Maybe the clannish anarchists, who wore bandannas over their faces and identified themselves by "protest names" like Scorpio and Otter, could have given me a better explanation. But they weren't talking.

It was that kind of weekend for the anti-globalizers. They expected 20,000 people, but maybe 5,000 showed up. They hoped to shut down the city, but after a rain-drenched Friday in which hundreds were arrested and D.C. went on with business as usual, the rest of the weekend trailed off into well-mannered sloganeering ("They say privatize, we say democratize!"). By Sunday , their antics had been bumped back to the Metro section of the Washington Post — this, a scant two years after the last anti-IMF rally had taken D.C. by storm, and finally given the anti-globalization movement the attention that they so loudly claimed to deserve.

The weekend's organizers wouldn't admit their failure, of course, preferring to blame the police for miscounting Saturday's crowds by a factor of, oh, ten thousand or so. But most of the people I talked to that sun-kissed Saturday admitted that yes, they had seen better protests.

It didn't help that organized labor, one third of the anti-globalization movement's supposed triple threat of "workers, students, and activists," largely stayed away. Maybe the unions were uncomfortable with the anti-American fervor that animated many of the protesters — after September 11, flag-burning and Amerika-bashing might be hard to justify to the AFL-CIO's rank and file. Or maybe they just didn't want to hang out with Scorpio and Otter all weekend.

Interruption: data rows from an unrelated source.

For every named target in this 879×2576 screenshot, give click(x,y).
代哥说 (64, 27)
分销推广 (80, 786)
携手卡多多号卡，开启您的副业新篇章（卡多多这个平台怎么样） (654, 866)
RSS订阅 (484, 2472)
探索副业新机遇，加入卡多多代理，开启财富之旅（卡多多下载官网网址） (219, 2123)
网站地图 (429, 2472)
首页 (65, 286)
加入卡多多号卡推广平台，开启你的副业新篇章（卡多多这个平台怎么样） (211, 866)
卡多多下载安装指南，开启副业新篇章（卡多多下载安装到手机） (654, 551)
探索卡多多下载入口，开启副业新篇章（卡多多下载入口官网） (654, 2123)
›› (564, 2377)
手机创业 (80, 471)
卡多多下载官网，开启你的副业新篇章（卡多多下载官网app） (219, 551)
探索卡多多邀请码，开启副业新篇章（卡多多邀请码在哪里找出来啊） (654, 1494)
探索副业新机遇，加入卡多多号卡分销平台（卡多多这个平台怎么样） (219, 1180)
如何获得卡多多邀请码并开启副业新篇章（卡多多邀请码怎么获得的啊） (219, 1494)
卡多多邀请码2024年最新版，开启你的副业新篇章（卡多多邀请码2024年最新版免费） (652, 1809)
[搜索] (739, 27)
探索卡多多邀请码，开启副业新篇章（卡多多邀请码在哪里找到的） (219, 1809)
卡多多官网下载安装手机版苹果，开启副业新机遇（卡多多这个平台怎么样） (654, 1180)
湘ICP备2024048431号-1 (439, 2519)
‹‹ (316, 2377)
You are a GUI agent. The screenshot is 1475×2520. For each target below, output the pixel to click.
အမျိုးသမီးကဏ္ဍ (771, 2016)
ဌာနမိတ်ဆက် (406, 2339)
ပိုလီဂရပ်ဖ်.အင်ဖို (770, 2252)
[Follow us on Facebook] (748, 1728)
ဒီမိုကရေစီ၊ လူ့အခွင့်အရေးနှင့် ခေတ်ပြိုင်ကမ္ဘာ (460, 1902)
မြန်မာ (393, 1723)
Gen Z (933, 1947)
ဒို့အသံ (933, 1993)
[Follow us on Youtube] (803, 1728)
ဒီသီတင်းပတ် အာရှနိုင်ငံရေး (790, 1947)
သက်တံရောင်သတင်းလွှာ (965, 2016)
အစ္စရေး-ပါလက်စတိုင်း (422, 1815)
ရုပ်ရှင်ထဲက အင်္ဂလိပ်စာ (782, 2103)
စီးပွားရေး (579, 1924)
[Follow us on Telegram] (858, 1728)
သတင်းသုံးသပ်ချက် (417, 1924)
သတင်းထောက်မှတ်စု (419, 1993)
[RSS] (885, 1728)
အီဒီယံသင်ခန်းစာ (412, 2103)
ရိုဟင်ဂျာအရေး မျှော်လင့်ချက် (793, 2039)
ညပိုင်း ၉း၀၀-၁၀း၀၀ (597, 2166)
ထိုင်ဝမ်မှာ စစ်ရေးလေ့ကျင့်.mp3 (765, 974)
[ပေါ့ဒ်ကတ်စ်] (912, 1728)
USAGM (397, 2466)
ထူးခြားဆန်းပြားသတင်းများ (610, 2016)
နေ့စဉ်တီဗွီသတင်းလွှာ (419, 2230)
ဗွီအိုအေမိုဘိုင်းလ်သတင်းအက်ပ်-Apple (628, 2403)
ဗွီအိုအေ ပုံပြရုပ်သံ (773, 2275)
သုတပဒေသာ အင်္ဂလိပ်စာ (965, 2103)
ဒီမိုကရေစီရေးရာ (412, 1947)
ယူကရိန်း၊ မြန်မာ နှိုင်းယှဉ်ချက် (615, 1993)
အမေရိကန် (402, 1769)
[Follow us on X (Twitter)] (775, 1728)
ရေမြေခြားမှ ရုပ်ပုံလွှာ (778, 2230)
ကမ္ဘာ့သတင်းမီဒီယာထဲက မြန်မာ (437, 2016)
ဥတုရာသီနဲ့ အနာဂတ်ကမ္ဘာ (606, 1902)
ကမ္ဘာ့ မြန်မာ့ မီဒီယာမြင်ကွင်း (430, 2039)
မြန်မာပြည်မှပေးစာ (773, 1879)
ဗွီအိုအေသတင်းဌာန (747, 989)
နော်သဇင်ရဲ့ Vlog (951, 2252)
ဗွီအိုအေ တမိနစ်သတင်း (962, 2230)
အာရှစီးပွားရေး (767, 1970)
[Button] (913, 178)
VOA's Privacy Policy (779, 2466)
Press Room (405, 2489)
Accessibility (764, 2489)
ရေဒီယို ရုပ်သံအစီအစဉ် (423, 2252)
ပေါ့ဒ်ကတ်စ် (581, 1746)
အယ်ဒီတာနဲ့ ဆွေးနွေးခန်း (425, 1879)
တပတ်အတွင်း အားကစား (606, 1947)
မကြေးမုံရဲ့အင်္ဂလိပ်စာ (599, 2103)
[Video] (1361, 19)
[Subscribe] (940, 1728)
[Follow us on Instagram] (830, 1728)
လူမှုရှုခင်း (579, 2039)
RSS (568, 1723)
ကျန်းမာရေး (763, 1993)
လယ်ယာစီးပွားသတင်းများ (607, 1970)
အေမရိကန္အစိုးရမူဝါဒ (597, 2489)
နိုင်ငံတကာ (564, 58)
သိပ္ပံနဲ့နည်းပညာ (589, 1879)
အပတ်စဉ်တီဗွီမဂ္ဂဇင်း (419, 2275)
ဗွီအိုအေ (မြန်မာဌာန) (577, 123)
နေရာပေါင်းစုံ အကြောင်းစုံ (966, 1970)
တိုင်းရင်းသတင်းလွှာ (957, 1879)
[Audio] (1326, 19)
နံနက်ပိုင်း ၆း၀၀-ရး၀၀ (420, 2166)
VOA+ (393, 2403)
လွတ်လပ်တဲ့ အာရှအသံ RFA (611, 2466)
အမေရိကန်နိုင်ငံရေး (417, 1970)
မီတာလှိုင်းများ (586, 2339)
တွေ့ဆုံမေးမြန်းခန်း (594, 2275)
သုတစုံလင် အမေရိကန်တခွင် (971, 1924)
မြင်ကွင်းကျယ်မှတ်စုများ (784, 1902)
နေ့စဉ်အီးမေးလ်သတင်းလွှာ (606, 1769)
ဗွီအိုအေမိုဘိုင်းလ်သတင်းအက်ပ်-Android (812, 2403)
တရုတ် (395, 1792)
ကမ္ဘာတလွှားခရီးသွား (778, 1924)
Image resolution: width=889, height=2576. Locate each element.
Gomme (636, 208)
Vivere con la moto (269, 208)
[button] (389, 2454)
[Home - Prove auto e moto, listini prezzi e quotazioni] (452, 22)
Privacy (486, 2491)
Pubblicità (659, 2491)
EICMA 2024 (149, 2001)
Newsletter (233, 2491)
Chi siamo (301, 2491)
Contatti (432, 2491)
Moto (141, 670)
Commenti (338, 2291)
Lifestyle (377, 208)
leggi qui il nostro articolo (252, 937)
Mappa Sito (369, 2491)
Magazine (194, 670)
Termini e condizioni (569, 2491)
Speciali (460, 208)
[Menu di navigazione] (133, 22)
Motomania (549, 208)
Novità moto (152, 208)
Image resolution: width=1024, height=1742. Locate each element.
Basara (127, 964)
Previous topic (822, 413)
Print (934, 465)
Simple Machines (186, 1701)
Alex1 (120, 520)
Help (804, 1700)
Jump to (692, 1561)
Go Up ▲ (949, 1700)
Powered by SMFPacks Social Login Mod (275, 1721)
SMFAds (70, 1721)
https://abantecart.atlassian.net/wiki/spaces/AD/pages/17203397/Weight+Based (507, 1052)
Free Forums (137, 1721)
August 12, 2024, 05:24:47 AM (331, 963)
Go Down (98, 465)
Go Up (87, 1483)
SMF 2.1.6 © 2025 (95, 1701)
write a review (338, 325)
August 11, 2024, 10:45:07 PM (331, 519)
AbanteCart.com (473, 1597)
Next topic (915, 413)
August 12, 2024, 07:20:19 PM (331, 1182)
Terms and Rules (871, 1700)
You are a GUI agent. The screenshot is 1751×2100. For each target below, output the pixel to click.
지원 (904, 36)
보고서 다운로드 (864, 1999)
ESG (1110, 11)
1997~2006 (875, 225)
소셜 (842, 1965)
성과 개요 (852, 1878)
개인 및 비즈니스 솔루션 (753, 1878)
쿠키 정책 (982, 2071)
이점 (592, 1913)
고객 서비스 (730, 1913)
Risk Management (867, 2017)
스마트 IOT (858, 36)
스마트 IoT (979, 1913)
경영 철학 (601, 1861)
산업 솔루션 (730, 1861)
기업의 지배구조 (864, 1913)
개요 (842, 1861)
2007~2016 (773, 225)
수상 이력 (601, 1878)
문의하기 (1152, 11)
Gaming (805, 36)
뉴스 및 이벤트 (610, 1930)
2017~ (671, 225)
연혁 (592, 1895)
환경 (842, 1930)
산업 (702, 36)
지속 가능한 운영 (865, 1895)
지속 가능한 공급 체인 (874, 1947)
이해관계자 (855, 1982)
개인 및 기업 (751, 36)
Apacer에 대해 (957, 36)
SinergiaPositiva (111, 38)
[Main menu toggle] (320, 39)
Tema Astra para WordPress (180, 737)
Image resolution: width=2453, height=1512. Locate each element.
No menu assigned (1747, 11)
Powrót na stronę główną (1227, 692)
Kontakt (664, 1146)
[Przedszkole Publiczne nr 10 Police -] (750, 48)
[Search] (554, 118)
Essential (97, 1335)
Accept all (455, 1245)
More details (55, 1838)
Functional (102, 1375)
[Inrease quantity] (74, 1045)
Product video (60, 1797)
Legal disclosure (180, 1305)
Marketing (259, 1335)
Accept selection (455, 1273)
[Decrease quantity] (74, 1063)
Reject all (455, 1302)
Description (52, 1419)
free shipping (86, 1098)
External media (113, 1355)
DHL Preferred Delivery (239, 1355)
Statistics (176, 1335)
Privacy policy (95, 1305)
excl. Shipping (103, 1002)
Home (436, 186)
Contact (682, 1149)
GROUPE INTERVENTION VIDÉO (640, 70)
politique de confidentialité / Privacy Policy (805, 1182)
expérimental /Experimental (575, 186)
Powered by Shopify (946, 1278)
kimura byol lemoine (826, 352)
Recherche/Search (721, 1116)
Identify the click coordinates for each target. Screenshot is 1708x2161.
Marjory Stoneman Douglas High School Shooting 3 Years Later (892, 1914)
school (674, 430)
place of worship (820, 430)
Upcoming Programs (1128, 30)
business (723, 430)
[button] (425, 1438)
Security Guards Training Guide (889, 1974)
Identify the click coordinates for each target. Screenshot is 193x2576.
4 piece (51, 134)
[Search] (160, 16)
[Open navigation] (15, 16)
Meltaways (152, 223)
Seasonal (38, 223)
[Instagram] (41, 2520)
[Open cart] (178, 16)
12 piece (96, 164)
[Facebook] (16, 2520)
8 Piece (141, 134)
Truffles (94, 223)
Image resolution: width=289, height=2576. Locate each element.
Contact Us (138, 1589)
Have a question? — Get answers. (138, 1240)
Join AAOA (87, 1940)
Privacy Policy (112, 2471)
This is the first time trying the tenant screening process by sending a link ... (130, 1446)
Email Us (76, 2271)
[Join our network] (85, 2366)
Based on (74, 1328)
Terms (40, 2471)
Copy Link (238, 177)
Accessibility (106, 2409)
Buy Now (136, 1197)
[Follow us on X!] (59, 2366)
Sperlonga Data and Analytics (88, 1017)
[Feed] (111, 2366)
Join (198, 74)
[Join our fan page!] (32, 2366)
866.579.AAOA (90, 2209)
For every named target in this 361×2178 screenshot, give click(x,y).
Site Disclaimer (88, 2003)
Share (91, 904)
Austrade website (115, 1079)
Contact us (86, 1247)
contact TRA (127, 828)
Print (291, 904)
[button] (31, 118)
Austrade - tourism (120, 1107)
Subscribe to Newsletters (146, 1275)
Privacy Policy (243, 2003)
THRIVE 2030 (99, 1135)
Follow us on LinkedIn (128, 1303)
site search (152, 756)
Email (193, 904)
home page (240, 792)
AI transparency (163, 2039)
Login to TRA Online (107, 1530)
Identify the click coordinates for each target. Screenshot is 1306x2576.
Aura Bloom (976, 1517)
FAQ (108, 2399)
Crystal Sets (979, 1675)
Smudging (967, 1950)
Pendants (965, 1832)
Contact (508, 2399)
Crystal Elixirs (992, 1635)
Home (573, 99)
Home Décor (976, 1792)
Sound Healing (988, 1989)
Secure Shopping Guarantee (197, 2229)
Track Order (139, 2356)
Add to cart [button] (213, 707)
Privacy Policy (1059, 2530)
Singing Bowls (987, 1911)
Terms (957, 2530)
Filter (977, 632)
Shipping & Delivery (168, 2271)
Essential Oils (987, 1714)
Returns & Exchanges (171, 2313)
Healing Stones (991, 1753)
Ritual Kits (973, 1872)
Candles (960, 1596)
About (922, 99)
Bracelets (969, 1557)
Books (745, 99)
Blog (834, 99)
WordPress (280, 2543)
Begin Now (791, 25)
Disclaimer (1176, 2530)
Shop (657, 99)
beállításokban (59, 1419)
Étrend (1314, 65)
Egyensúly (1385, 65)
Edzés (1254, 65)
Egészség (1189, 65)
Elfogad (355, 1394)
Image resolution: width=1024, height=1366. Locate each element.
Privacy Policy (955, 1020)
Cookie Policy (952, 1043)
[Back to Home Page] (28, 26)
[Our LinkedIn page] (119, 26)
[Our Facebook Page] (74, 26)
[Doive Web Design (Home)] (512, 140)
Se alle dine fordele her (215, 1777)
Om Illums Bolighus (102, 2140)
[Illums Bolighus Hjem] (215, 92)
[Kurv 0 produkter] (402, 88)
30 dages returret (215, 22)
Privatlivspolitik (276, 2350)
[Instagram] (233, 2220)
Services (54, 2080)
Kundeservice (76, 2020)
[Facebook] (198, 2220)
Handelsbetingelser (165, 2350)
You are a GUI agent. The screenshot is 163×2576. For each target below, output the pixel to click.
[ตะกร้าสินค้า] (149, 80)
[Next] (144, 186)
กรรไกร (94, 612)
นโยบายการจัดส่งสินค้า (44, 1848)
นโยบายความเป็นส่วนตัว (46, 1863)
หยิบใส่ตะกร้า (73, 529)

Whatever the reason, in the unions' absence all that remained was a sea of students, activists and student-activists in long hair and shaggy beards, singing and dancing and eating granola (yes, there was a "granola stand" near the Washington monument). For a movement that claims to represent the oppressed, the sea of young, white, college-educated faces must have been a tad disheartening.

Even Ralph Nader, who addressed the crowd after Mad Cow's performance finally careened to a close, seemed somewhat diminished. Fumbling through a prepared text, he railed against corporate greed and corporate power, declared the end of democracy, ran down the list of global ills, demanded revolutionary change — but like Todd and Mike, he didn't seem to know what would come next.

"The genius of the Third World, not the IMF, " he cried thinly, "will save the Third World!"

It hardly seemed like a revolutionary program to me, but the motley crowd didn't mind. They yelled and hooted and waved their signs — Ghana's water not for sale . . . Bush is an insane, unelected maniac . . . Congress: Another Israeli-occupied territory . . .

From two blocks away, you could barely hear them.

— Ross Douthat is an editorial analyst for The Atlantic Monthly.